Molecular cloning and expression of peptidoglycan recognition protein (PGRPs) gene from freshwater mussel Hyriopsis cumingii

Abstract

Peptidoglycan recognition proteins (PGRPs) are innate immune molecules which are structurally conserved through evolution in both invertebrate and vertebrate animals. In this paper, we reported the identification and characterization of two short (HcPGRP-S1 and HcPGRP-S2) and a long (HcPGRP-L) forms of PGRP from freshwater mussel Hyriopsis cumingii.
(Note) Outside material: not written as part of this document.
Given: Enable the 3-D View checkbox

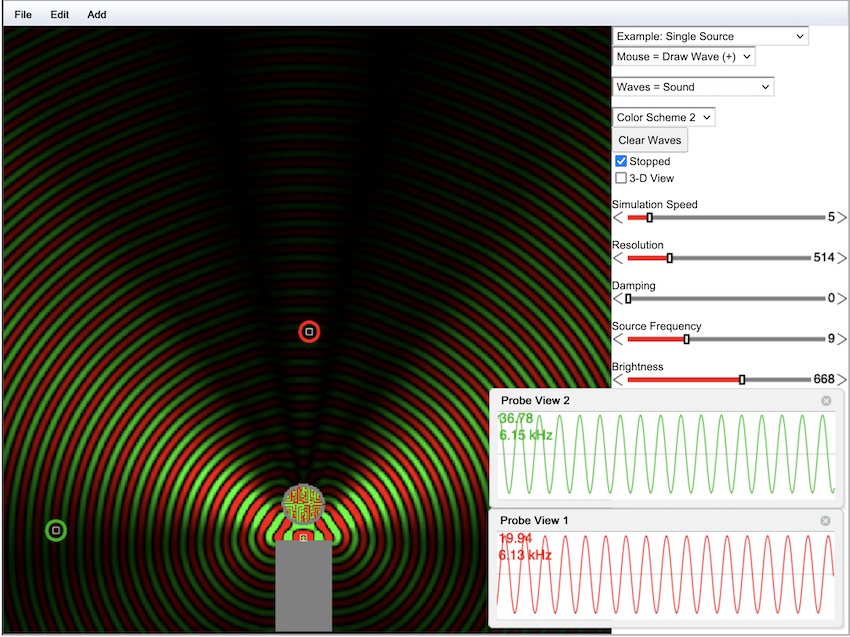Looking at the screenshot, I should tap(621, 178).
The deduced amino acid sequences of HcPGRP-S1, HcPGRP-S2 and HcPGRP-L encoded 218, 285 and 420 amino acids, respectively, and contained the conserved PGRP domain. The multiple sequences alignment showed that the amino acids sites which could bind with Zn and maintain amidase activity were partly conserved in HcPGRP-S1 and HcPGRP-L, but highly conserved in HcPGRP-S2. Real-time quantitative PCR analysis showed that the trend of expression patterns were from high to low in hepatopancreas, gill, mantle, adductor muscle and hemocytes of H. cumingii. The highest level of expression quantity of HcPGRP-S1, HcPGRP-L and HcPGRP-S2 mRNA in hepatopancreas was 6.61, 11.29 and 4.95 times as the lowest level of expression quantity in hemocytes, respectively. After PGN and Aeromonas hydrophila stimulation, the expression of these genes had significant difference in tissues of hepatopancreas, hemocytes and gill except for HcPGRP-L in hemocytes. These results suggested HcPGRP could involved in the immune recognition of H. cumingii and against gram-negative bacteria infection.